## Prompt
Duplicate the data below, starting at the line that contains "Click the sharp tip of the horn" and stopping after the line that contains "The width and height of the screenshot is (1399, 551).".

## Material shown
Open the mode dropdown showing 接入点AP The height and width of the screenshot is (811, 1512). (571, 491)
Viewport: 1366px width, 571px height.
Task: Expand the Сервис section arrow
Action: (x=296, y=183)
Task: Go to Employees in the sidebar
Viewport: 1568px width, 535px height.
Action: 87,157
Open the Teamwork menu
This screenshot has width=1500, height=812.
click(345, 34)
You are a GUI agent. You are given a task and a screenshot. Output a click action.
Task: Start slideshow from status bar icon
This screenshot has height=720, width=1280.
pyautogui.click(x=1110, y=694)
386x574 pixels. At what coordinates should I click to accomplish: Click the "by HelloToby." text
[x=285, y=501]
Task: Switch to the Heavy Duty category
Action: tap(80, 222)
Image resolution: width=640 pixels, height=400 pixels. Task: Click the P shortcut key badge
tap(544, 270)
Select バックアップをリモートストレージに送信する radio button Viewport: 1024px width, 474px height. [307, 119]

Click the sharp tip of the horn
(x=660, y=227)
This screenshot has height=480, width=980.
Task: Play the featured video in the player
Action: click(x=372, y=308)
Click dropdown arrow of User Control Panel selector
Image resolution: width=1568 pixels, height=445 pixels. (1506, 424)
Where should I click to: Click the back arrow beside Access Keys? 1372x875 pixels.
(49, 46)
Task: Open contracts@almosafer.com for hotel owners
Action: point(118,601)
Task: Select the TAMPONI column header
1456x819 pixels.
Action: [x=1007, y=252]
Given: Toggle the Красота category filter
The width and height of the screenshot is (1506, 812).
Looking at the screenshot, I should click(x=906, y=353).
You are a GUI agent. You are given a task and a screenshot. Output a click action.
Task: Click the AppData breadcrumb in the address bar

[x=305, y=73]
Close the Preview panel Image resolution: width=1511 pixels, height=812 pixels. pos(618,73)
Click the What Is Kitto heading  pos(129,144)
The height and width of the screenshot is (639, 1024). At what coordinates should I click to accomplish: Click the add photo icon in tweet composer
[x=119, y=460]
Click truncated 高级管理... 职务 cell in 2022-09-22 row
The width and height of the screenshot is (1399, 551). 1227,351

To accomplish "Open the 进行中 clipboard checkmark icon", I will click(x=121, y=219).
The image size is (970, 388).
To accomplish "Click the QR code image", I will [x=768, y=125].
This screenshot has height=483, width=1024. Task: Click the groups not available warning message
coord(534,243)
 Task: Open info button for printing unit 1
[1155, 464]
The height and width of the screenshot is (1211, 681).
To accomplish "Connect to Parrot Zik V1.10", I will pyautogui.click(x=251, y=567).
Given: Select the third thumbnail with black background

## Exercise output
Click the sharp tip of the horn
(x=660, y=227)
This screenshot has height=480, width=980.
Task: Play the featured video in the player
Action: click(x=372, y=308)
Click dropdown arrow of User Control Panel selector
Image resolution: width=1568 pixels, height=445 pixels. (1506, 424)
Where should I click to: Click the back arrow beside Access Keys? 1372x875 pixels.
(49, 46)
Task: Open contracts@almosafer.com for hotel owners
Action: point(118,601)
Task: Select the TAMPONI column header
1456x819 pixels.
Action: [x=1007, y=252]
Given: Toggle the Красота category filter
The width and height of the screenshot is (1506, 812).
Looking at the screenshot, I should click(x=906, y=353).
You are a GUI agent. You are given a task and a screenshot. Output a click action.
Task: Click the AppData breadcrumb in the address bar

[x=305, y=73]
Close the Preview panel Image resolution: width=1511 pixels, height=812 pixels. pos(618,73)
Click the What Is Kitto heading  pos(129,144)
The height and width of the screenshot is (639, 1024). At what coordinates should I click to accomplish: Click the add photo icon in tweet composer
[x=119, y=460]
Click truncated 高级管理... 职务 cell in 2022-09-22 row
The width and height of the screenshot is (1399, 551). 1227,351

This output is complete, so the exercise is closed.